### Your instructions:
Your copy starts at the line containing "Given: Click the" and ends at the last line of the material below. Reproduce those lines exactly, with no pictures.

### Extracted information:
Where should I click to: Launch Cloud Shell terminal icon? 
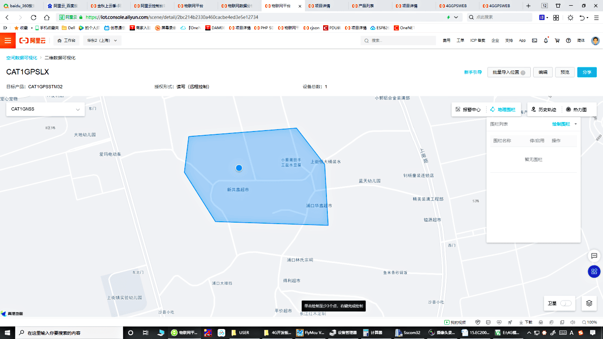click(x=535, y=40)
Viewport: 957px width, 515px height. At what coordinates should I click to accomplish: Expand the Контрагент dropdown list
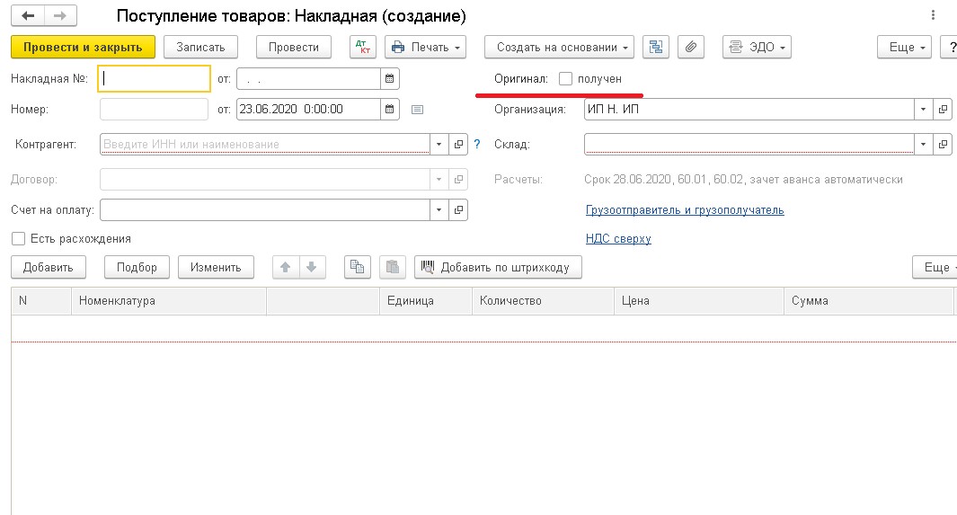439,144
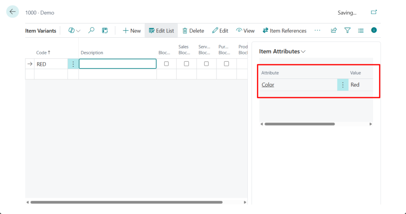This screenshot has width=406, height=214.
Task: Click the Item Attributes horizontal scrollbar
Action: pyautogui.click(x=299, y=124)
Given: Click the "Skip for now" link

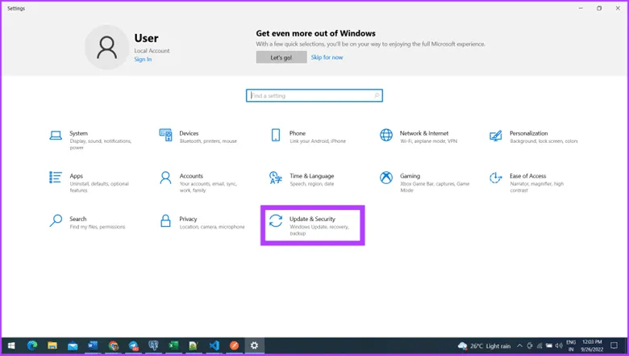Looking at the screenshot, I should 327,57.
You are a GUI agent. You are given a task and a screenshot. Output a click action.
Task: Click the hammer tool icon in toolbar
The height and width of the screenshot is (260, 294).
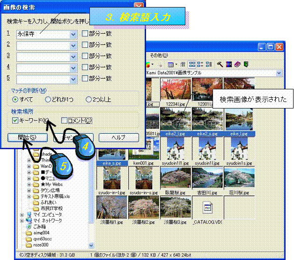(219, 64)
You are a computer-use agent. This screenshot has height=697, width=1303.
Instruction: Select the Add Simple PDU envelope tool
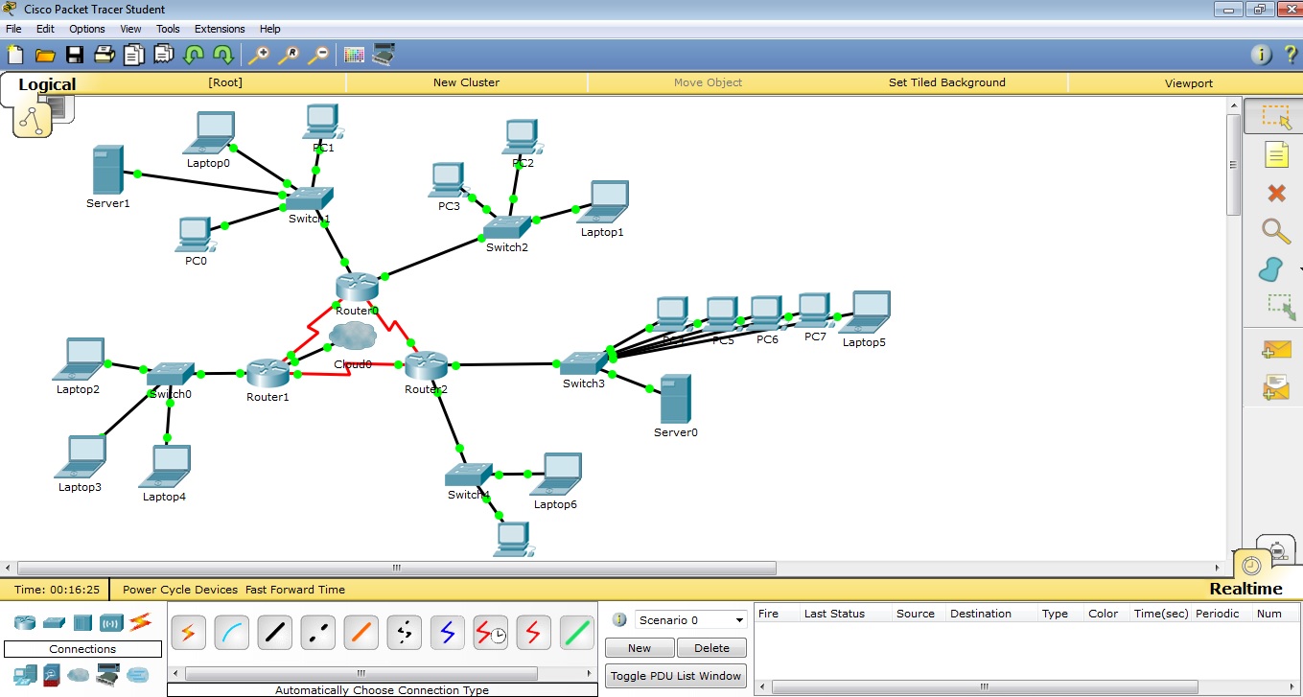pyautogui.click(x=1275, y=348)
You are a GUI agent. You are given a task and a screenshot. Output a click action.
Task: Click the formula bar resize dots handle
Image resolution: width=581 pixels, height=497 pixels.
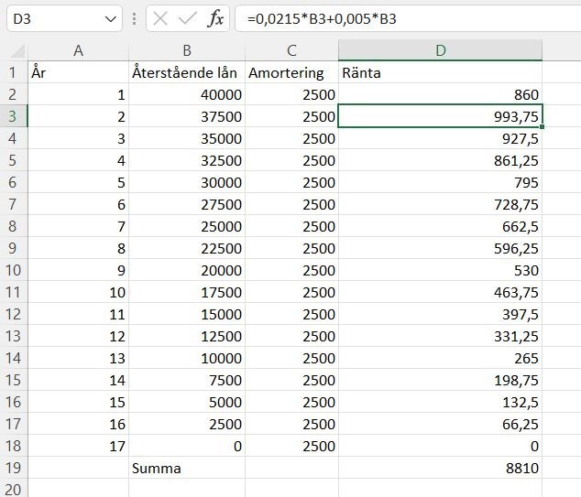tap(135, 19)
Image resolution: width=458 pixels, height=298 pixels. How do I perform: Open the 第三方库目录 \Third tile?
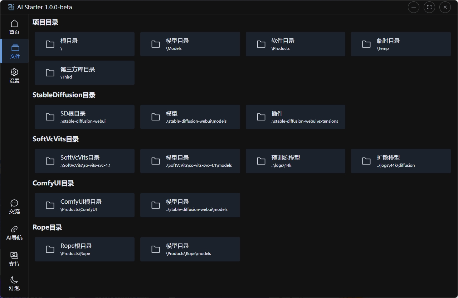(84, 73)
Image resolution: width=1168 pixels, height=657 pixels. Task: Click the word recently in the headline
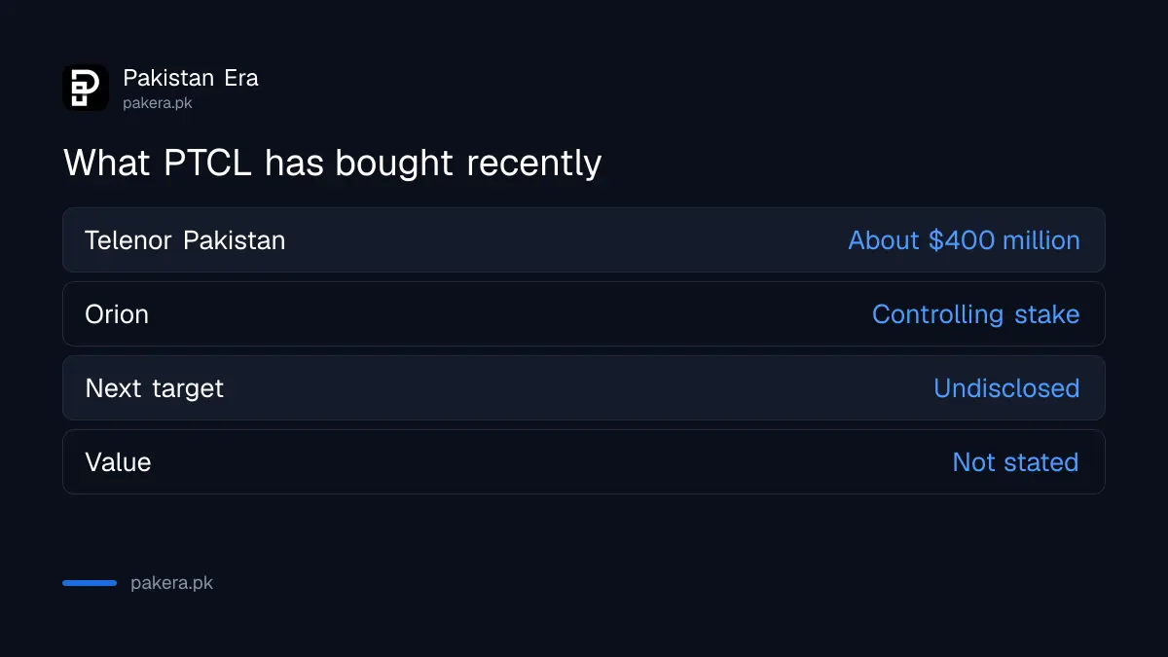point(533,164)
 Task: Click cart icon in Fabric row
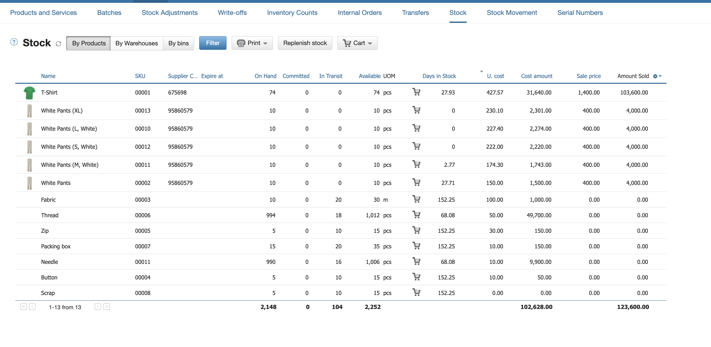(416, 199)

### Solution below:
Given: Click the "Skip for now" link

Looking at the screenshot, I should 327,57.
You are a GUI agent. You are given a task and a screenshot. Output a click action.
Task: Click the hammer tool icon in toolbar
The height and width of the screenshot is (260, 294).
(219, 64)
You are a computer-use agent. This screenshot has height=697, width=1303.
Instruction: Select the Add Simple PDU envelope tool
pyautogui.click(x=1275, y=348)
You are a GUI agent. You are given a task and a screenshot. Output a click action.
Task: Click the formula bar resize dots handle
Image resolution: width=581 pixels, height=497 pixels.
tap(135, 19)
Image resolution: width=458 pixels, height=298 pixels. How do I perform: Open the 第三方库目录 \Third tile?
(84, 73)
Image resolution: width=1168 pixels, height=657 pixels. Task: Click the word recently in the headline
point(533,164)
 Task: Click cart icon in Fabric row
(416, 199)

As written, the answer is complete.